Forming preferred provider networks may increase an insurer’s bargaining clout if designating preferred providers has a significant effect on the allocation of patients across individual providers. The results from our analysis, using claims data from a unique natural experiment where enrollees from a large regional Dutch health insurer were exempted from paying their deductible if they went to a preferred provider, suggest that this strategy can be effective in changing the allocation of patients across providers. We found evidence that preferred providers of varicose veins treatment on average experienced a significant increase in patient volume relative to non-preferred providers. However, for cataract surgery no significant effect was found. We can think of two possible reasons for the observed difference in effectiveness between both procedures.

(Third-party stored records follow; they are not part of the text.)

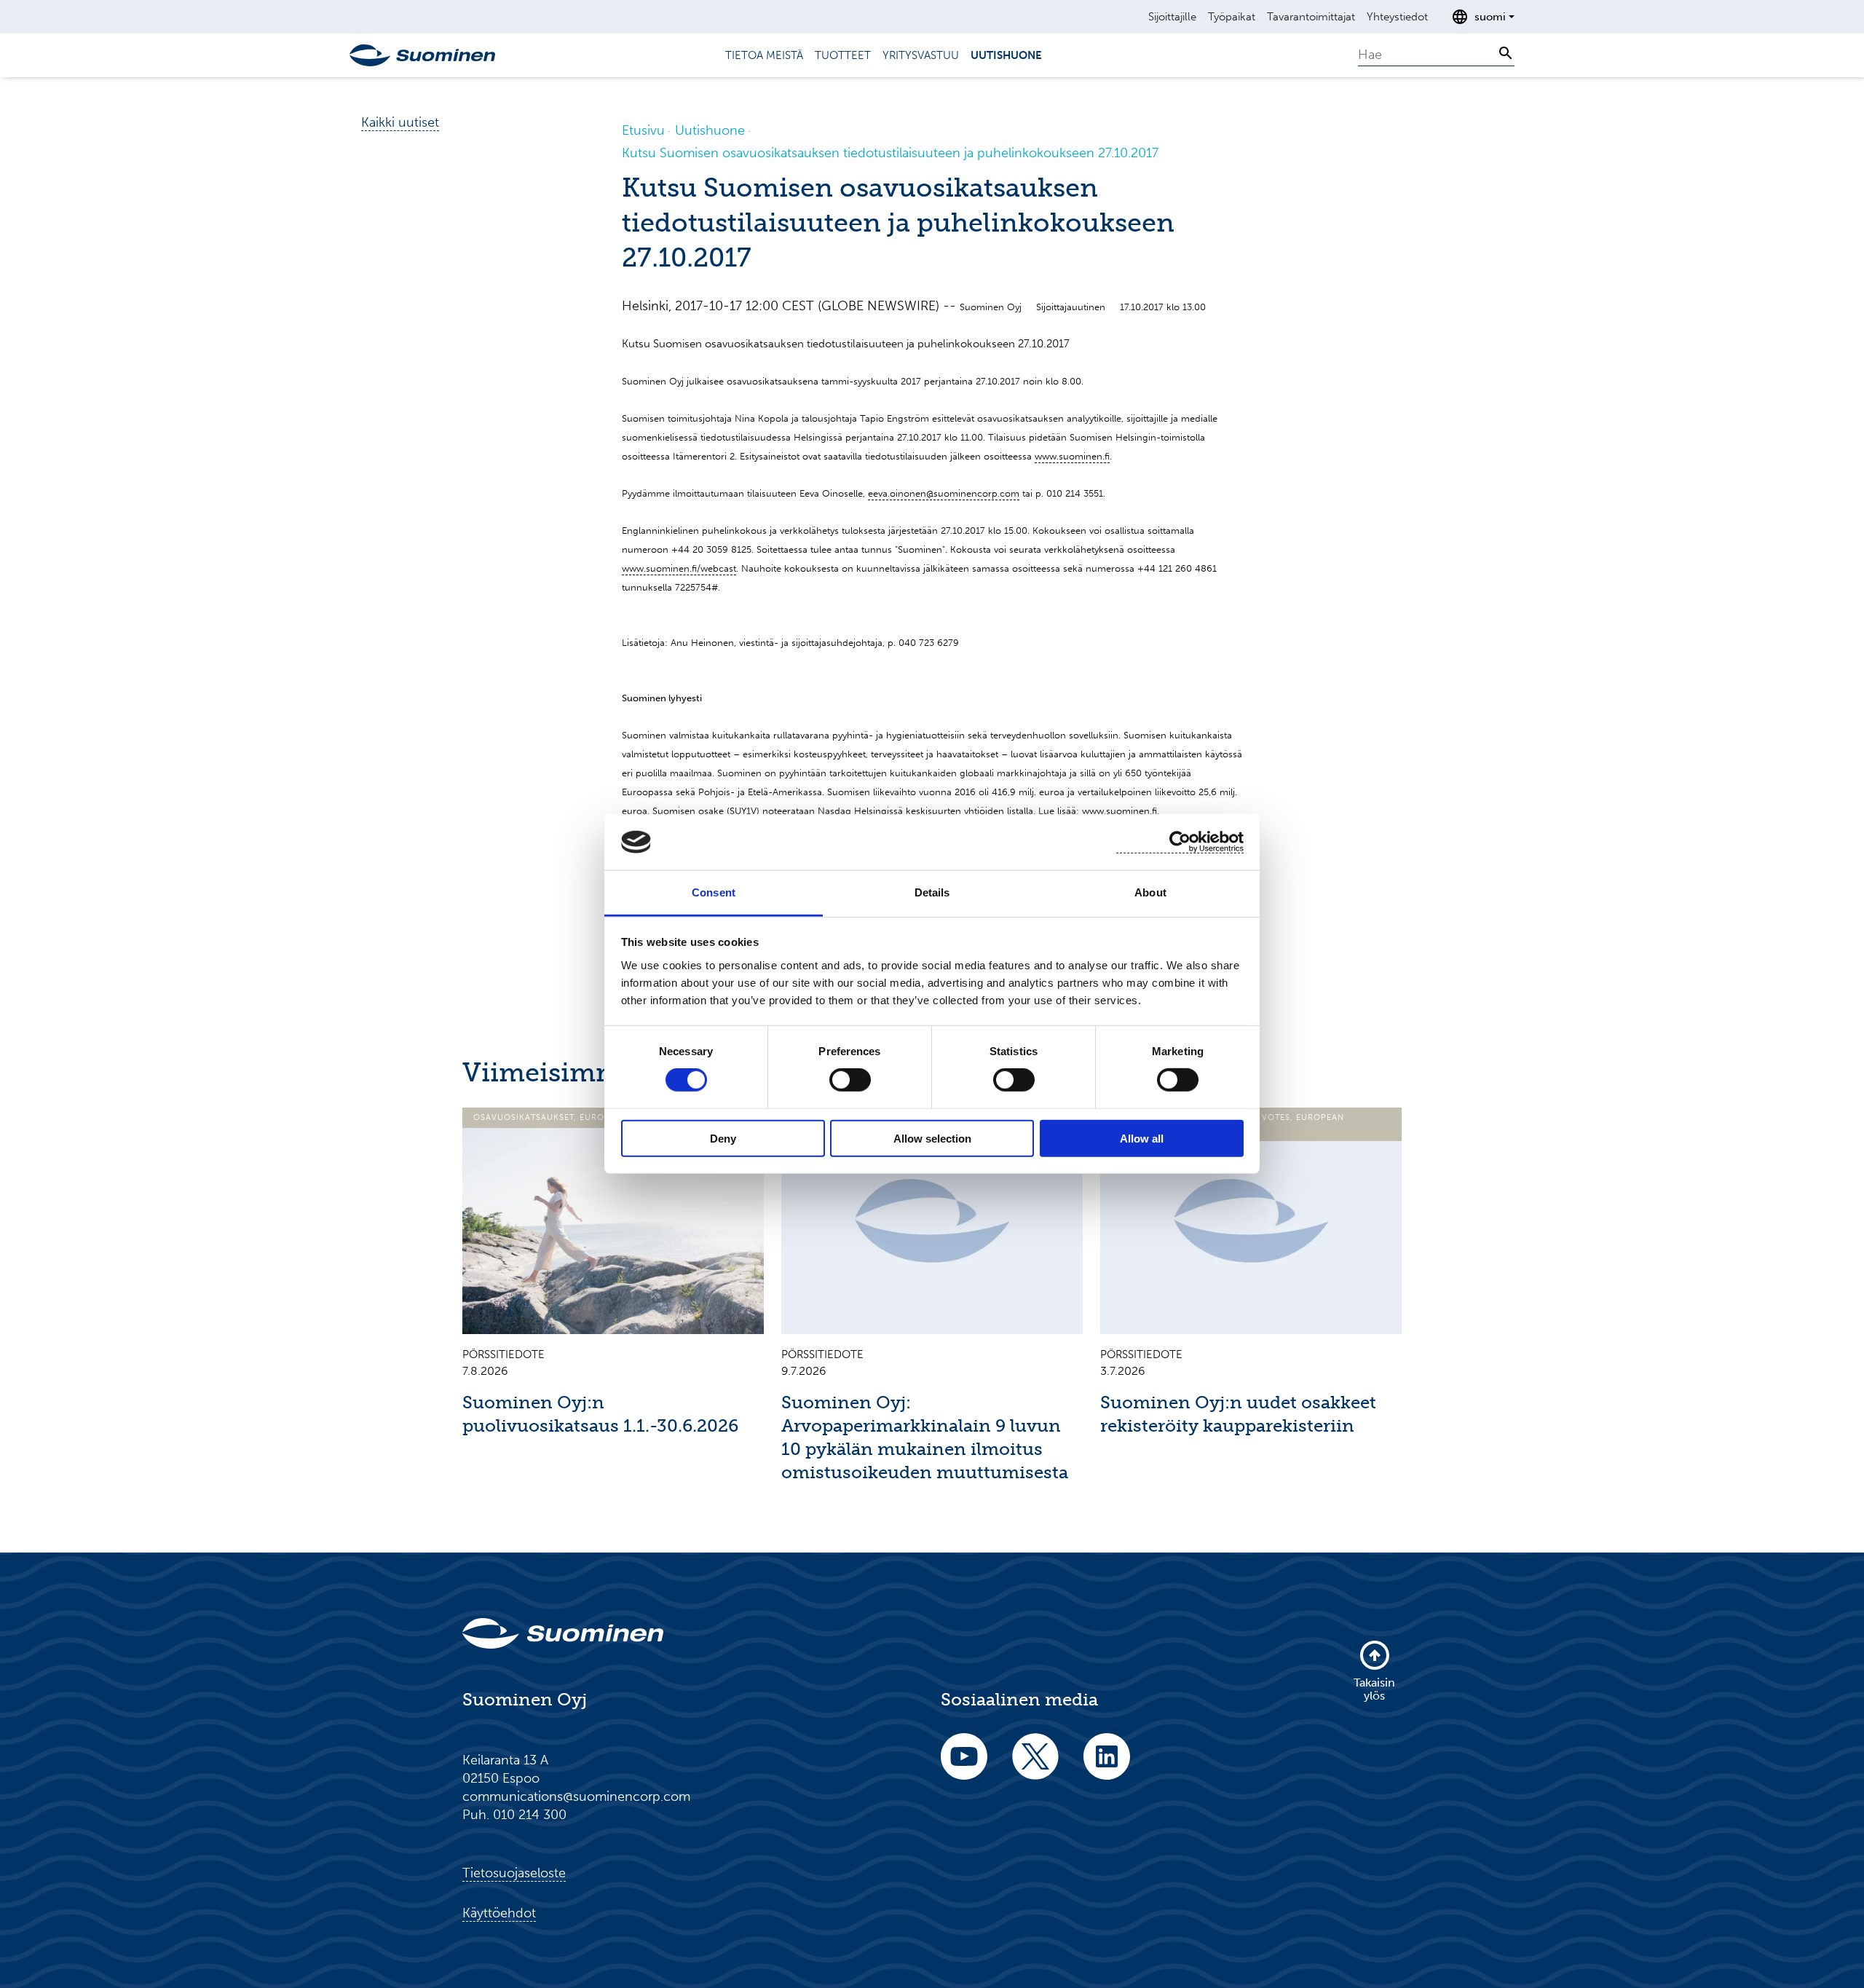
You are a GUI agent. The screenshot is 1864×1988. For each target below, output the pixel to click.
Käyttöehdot (499, 1913)
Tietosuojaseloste (514, 1873)
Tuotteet (843, 55)
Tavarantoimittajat (1311, 16)
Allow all (1142, 1138)
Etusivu (643, 130)
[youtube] (964, 1766)
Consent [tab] (713, 892)
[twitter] (1035, 1766)
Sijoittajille (1172, 16)
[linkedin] (1106, 1766)
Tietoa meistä (764, 55)
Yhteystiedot (1397, 16)
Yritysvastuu (920, 55)
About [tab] (1150, 892)
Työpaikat (1231, 16)
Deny (723, 1138)
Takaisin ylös (1374, 1689)
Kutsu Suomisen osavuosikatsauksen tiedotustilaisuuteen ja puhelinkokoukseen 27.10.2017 (890, 153)
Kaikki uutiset (400, 122)
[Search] (1505, 53)
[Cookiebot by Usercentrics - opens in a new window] (1180, 842)
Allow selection (932, 1138)
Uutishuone (1006, 55)
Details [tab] (932, 892)
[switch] (850, 1080)
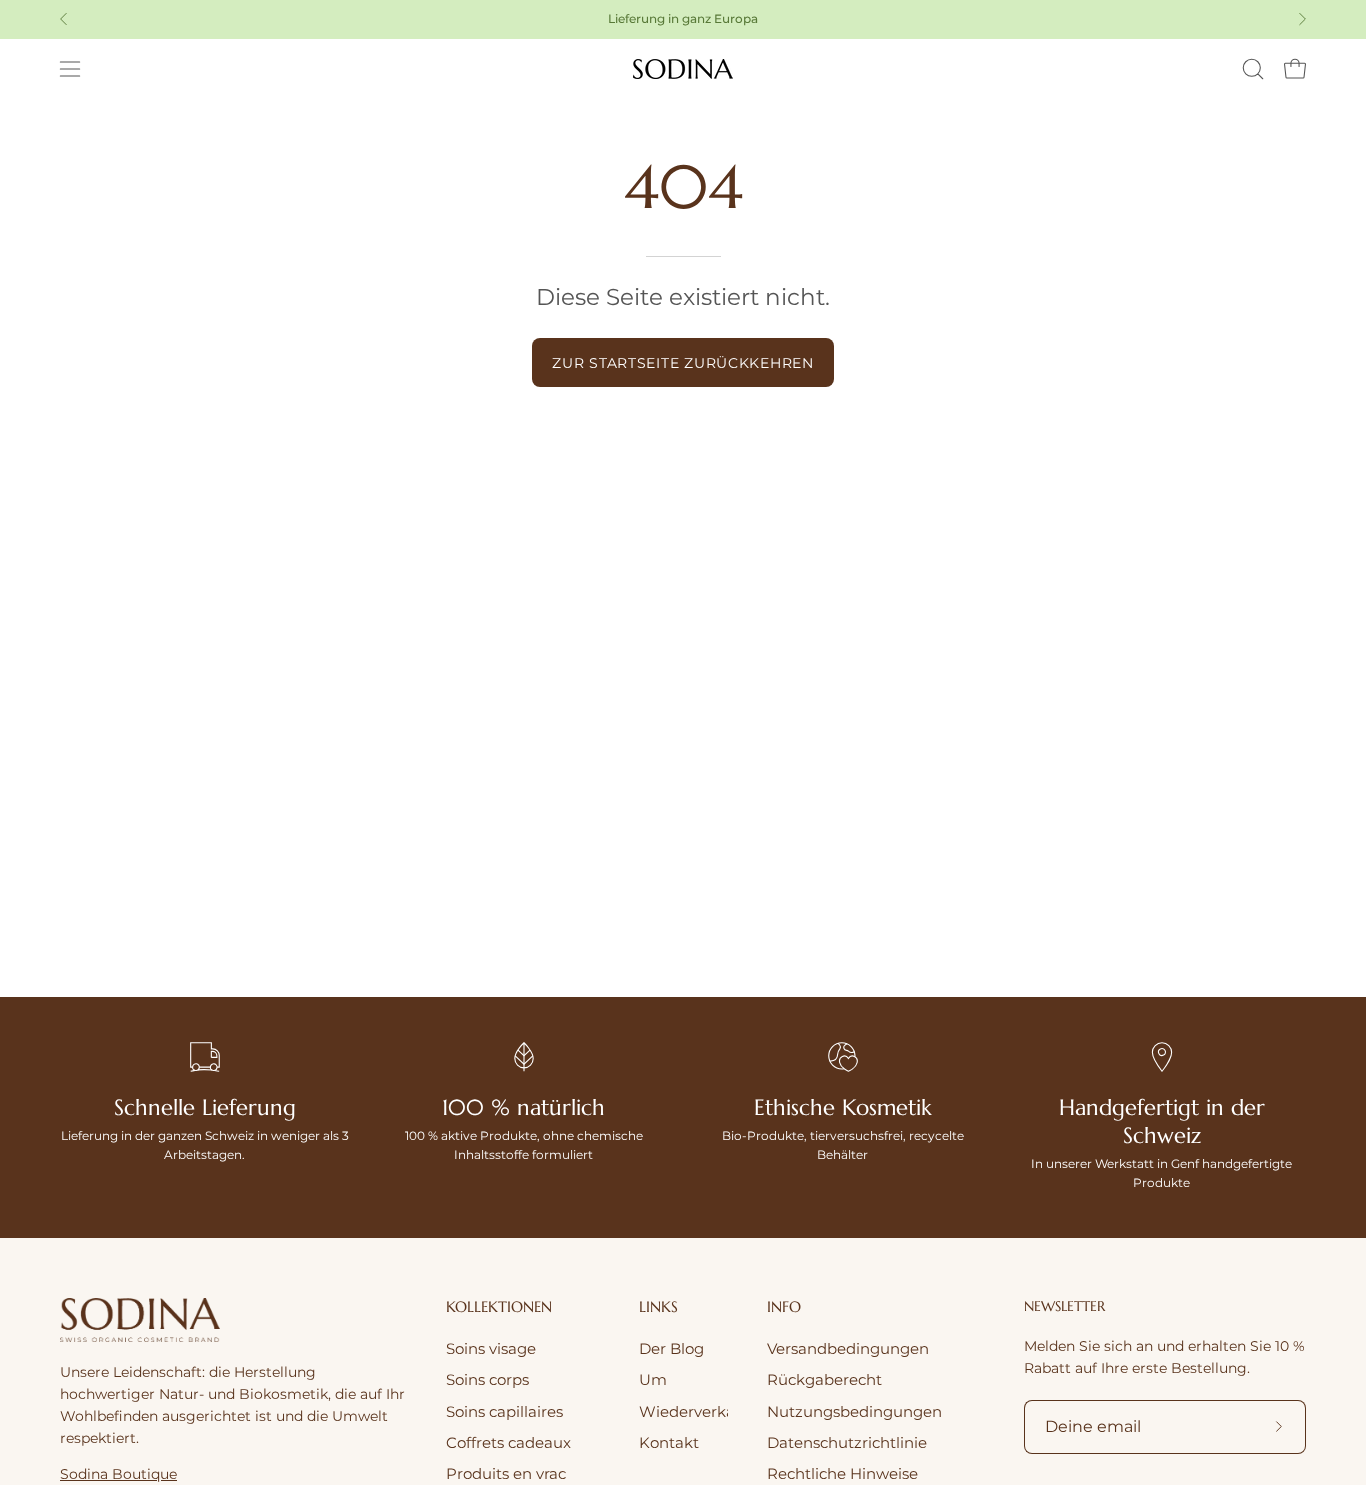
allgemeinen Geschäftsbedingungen (882, 925)
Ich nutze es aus (853, 855)
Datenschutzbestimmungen (800, 943)
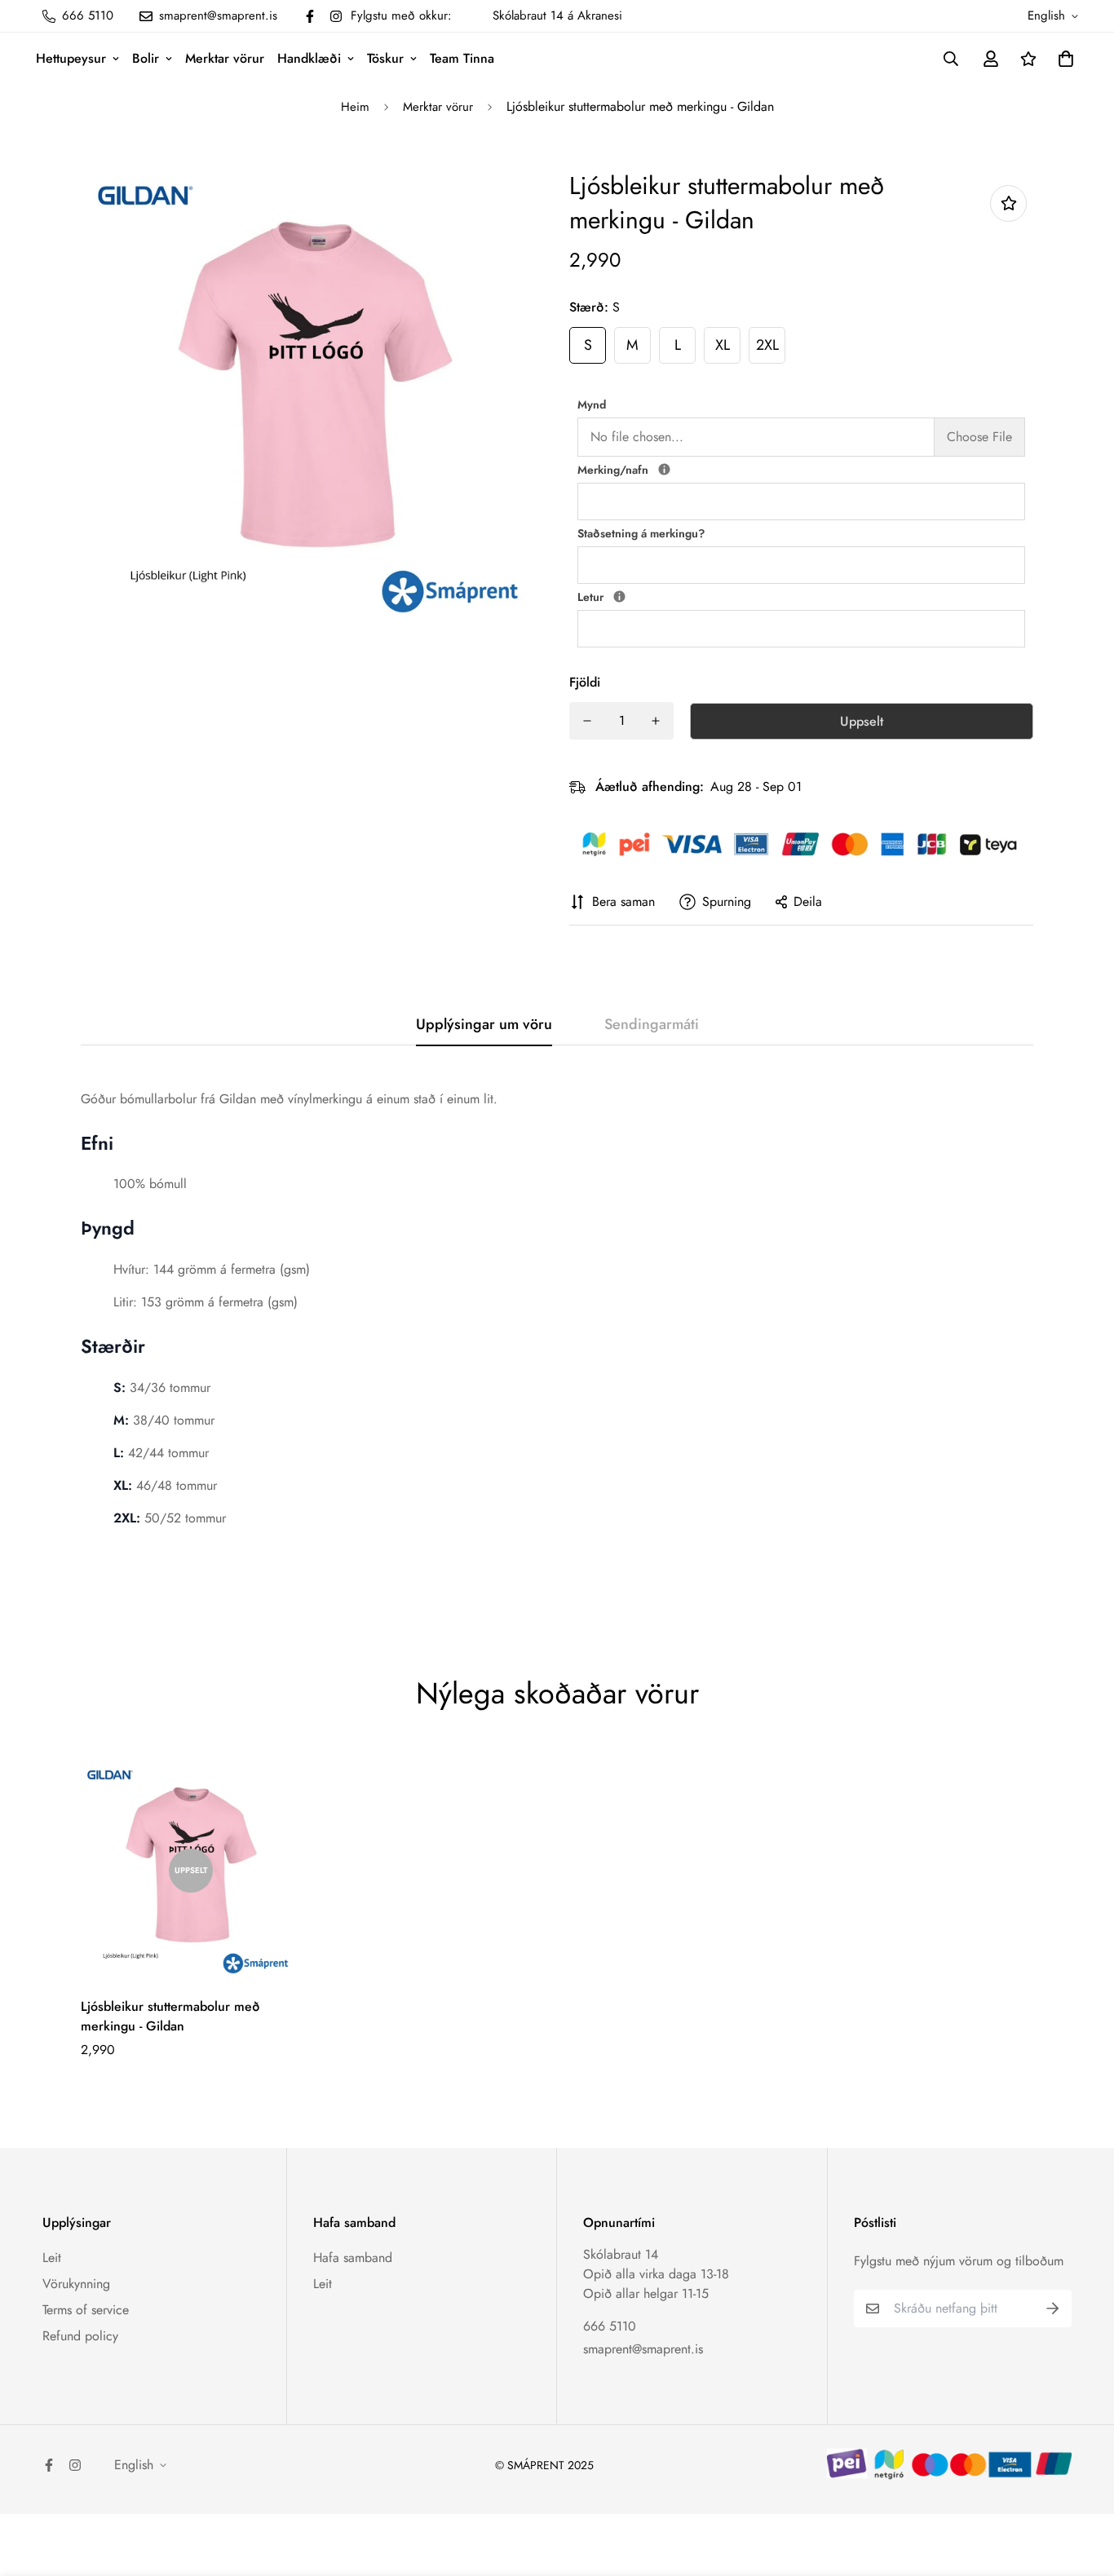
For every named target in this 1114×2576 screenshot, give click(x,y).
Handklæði (309, 58)
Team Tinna (462, 58)
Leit (51, 2257)
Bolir (145, 58)
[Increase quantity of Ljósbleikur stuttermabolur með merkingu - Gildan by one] (656, 721)
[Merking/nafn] (664, 469)
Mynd (591, 404)
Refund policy (80, 2335)
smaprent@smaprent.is (643, 2349)
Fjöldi (584, 682)
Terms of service (85, 2309)
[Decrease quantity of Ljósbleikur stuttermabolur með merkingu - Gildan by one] (587, 721)
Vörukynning (76, 2283)
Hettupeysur (71, 58)
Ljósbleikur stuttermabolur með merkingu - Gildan (170, 2016)
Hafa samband (352, 2257)
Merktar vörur (224, 58)
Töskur (385, 58)
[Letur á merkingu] (619, 596)
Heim (355, 107)
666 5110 (609, 2326)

First, in the year prior to the experiment, the joint market share of the preferred providers for varicose veins treatment (38 %) was substantially smaller than the joint market share of the preferred providers for cataract surgery (67 %). Other things being equal, the higher this joint market share, the lower the percentage of patients expected to change from non-preferred to preferred providers in 2009. As a result of the insurer’s selection of preferred providers, the potential number of cataract patients not yet choosing a preferred provider was simply much smaller than for varicose veins patients, which provides an ex ante explanation for the observed difference in the channeling strategy’s effectiveness between both procedures.

Second, the expected financial benefit associated with choosing a preferred provider may have been higher for varicose veins patients than for cataract patients. Due to the design of the channeling incentive, the deductible exemption was only relevant for cataract surgery or varicose veins treatment. According to data provided by the insurer, the group of varicose veins patients was on average much younger than the cataract patient group (51 and 73 years, respectively). Consequently, given that health care expenditures increase with age, we expect varicose veins patients to have, on average, lower expenses for other medical services than cataract patients. Hence, their probability of exceeding the annual deductible was likely to be lower and the expected financial benefit of choosing a preferred provider therefore higher. This potential effect may have been strengthened by the fact that 3 times as many varicose veins patients as cataract patients opted for a voluntary deductible additional to the mandatory one in 2009 (2.1 and 0.7 %, respectively). As a result, there are reasons to assume that the differential deductible was more effective as a channeling instrument for varicose veins patients than for cataract patients.

In summary, our results suggest that the insurer’s patient channeling experiment in 2009 changed the allocation of varicose veins patients across providers. That is, a significant increase in patient volume for preferred providers treating varicose veins was found. However, whether this increase was sufficient to strengthen the bargaining power of the insurer, resulting in lower prices and/or better quality, is an interesting empirical question that unfortunately cannot be answered with the available data. Future research should focus on the extent to which insurers’ channeling strategies motivate health care providers to improve their performance.